Problem statement:
Once the lines below holding the string "chevron" are counted, give that number alone.

(Collected data)
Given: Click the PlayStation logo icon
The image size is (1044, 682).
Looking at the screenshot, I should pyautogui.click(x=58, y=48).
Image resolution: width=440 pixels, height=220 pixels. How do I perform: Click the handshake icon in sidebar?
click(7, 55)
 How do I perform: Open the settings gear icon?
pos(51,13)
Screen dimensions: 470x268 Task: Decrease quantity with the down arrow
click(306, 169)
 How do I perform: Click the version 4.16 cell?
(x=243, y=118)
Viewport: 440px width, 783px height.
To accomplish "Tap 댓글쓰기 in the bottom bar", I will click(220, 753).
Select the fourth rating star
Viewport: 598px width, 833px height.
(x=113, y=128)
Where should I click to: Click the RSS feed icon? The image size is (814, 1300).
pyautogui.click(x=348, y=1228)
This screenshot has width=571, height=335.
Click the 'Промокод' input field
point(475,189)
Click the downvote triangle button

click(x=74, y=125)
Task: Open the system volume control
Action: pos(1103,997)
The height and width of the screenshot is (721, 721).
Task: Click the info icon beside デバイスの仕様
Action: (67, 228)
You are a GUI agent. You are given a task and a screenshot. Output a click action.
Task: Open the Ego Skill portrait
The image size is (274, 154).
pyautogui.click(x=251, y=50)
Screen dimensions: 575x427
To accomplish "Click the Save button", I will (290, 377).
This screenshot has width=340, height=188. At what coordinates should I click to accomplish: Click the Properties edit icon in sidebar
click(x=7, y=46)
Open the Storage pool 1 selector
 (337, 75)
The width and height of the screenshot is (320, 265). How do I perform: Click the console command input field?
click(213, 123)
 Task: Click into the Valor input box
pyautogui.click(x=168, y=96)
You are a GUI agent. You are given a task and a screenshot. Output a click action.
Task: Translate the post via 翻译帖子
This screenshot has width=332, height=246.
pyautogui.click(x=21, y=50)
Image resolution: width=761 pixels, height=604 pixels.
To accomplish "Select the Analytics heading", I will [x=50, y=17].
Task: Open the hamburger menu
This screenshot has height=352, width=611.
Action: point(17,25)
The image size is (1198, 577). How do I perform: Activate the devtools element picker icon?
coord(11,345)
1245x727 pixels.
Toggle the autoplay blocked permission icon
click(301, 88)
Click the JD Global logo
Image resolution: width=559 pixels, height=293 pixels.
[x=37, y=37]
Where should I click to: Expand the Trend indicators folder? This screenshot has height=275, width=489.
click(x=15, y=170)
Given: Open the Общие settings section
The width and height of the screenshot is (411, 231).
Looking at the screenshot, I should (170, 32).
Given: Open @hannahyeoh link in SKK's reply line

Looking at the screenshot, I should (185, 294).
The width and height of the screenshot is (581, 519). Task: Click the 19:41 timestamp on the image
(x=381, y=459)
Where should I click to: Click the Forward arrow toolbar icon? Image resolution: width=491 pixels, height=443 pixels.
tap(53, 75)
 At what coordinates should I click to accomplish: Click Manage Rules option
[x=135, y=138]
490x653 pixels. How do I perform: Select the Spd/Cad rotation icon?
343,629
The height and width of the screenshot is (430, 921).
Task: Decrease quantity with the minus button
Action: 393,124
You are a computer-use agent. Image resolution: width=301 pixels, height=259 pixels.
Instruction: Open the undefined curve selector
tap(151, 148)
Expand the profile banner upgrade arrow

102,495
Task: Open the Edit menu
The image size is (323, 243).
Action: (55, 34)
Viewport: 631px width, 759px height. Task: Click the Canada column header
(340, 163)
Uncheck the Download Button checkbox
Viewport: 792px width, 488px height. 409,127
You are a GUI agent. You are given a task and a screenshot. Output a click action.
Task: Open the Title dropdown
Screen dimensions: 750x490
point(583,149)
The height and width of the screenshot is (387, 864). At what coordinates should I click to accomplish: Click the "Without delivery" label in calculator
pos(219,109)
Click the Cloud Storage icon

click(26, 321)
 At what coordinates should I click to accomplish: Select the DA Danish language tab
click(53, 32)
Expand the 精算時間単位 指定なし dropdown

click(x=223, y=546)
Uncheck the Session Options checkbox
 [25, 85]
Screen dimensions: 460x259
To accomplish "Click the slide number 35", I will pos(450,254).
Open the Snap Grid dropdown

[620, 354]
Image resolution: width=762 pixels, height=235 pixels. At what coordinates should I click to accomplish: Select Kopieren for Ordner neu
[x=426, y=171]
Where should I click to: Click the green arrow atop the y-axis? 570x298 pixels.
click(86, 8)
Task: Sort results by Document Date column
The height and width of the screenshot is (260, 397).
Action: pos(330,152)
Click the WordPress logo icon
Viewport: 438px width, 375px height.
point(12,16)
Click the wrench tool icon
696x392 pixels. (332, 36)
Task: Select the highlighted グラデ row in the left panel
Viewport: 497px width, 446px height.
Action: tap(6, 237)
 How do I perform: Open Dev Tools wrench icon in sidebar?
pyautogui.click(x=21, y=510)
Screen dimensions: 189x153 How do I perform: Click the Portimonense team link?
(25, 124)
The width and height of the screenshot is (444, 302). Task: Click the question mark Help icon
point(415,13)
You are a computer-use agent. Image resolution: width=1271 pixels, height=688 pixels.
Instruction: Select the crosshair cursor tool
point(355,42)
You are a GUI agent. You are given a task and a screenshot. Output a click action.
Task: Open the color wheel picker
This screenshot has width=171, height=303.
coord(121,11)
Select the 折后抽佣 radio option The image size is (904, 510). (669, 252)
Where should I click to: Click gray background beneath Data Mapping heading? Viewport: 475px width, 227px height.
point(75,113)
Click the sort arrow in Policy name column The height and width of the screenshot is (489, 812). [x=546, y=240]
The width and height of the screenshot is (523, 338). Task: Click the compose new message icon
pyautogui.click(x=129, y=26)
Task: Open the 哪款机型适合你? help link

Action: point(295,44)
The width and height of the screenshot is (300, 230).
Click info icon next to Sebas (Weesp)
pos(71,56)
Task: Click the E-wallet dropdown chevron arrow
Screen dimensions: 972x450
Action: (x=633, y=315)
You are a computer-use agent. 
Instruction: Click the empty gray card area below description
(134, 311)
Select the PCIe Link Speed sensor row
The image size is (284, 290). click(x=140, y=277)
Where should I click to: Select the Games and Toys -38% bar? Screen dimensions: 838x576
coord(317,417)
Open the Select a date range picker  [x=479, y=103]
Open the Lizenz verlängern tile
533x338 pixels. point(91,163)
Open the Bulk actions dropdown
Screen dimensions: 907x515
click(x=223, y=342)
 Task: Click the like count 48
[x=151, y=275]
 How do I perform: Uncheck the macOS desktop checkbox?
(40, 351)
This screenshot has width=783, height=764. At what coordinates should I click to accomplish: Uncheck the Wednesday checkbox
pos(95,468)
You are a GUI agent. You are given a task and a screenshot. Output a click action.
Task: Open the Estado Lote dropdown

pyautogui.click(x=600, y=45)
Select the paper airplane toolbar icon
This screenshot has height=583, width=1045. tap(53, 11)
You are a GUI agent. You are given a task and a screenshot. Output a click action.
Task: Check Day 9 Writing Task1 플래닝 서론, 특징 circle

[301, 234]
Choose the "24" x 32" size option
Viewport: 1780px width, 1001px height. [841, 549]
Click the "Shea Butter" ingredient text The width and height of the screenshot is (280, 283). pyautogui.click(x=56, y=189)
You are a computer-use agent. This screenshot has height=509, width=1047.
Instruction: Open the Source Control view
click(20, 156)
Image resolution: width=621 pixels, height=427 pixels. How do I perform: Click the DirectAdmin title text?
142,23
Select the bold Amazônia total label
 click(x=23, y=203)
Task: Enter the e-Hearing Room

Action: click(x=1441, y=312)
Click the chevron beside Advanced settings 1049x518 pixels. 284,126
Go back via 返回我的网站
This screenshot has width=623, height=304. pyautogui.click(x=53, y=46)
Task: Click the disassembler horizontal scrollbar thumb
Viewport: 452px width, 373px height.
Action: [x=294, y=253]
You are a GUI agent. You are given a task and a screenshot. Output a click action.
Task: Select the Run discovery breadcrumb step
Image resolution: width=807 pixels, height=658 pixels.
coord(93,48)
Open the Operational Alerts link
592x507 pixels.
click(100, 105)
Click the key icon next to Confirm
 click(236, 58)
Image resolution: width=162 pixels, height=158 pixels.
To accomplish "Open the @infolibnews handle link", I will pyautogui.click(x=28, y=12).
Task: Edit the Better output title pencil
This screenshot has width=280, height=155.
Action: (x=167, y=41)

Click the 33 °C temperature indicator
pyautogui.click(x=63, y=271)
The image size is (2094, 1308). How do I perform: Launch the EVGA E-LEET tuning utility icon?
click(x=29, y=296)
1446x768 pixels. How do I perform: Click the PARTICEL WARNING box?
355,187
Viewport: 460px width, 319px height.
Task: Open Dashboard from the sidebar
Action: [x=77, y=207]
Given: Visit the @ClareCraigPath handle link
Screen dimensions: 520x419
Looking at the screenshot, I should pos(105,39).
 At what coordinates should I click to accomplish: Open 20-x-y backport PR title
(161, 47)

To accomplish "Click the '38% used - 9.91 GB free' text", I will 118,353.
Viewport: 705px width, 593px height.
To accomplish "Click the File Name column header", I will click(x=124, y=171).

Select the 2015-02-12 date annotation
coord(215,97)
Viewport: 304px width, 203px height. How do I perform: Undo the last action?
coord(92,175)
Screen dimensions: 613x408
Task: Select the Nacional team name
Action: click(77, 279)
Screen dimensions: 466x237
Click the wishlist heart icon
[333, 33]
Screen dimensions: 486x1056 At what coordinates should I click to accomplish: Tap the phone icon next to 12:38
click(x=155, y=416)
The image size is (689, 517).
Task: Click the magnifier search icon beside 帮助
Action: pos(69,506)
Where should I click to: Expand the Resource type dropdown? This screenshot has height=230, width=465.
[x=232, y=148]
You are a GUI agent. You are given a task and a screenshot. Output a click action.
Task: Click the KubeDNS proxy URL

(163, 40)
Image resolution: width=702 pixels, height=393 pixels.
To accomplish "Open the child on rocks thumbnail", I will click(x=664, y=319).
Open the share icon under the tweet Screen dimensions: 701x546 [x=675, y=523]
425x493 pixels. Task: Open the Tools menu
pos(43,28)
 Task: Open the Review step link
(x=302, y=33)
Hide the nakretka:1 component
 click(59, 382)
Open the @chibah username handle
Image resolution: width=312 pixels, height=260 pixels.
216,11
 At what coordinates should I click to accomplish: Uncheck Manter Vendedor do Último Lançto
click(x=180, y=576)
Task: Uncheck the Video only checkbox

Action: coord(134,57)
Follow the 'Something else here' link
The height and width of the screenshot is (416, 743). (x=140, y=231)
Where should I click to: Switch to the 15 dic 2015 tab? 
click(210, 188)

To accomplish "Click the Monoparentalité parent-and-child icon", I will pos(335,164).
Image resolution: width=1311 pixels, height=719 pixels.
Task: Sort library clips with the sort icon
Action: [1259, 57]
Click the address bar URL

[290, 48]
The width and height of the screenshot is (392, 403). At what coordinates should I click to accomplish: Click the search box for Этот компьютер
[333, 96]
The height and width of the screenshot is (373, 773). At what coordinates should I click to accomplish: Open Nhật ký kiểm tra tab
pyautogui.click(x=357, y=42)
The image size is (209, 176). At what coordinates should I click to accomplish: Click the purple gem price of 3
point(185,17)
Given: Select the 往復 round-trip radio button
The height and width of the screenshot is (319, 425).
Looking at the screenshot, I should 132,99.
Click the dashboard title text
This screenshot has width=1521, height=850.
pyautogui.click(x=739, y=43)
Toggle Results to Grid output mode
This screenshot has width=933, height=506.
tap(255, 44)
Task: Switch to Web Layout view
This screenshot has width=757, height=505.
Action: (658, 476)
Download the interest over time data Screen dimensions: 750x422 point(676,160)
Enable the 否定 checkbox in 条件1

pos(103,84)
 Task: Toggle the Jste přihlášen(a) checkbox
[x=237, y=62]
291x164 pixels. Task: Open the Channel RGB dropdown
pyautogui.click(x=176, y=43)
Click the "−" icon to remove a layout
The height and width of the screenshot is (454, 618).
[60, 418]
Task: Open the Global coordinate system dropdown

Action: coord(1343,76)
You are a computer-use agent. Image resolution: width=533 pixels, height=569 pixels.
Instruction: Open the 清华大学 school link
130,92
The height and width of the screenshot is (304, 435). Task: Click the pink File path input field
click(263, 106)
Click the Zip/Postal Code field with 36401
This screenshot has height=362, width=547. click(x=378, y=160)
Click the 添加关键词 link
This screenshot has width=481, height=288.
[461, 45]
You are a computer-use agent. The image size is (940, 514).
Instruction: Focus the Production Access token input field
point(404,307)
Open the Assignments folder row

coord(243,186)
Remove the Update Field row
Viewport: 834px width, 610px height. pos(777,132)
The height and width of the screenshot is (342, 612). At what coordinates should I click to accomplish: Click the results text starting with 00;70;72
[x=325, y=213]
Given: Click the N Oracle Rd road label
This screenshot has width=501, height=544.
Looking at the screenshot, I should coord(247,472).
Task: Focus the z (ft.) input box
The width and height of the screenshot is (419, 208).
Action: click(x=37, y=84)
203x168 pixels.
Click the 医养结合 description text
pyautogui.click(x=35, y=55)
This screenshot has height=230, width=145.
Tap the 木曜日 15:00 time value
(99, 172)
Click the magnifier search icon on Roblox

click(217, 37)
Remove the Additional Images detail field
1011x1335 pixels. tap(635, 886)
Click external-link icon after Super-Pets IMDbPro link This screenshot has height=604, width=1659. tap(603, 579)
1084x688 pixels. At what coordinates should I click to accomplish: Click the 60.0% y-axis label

Reply:
2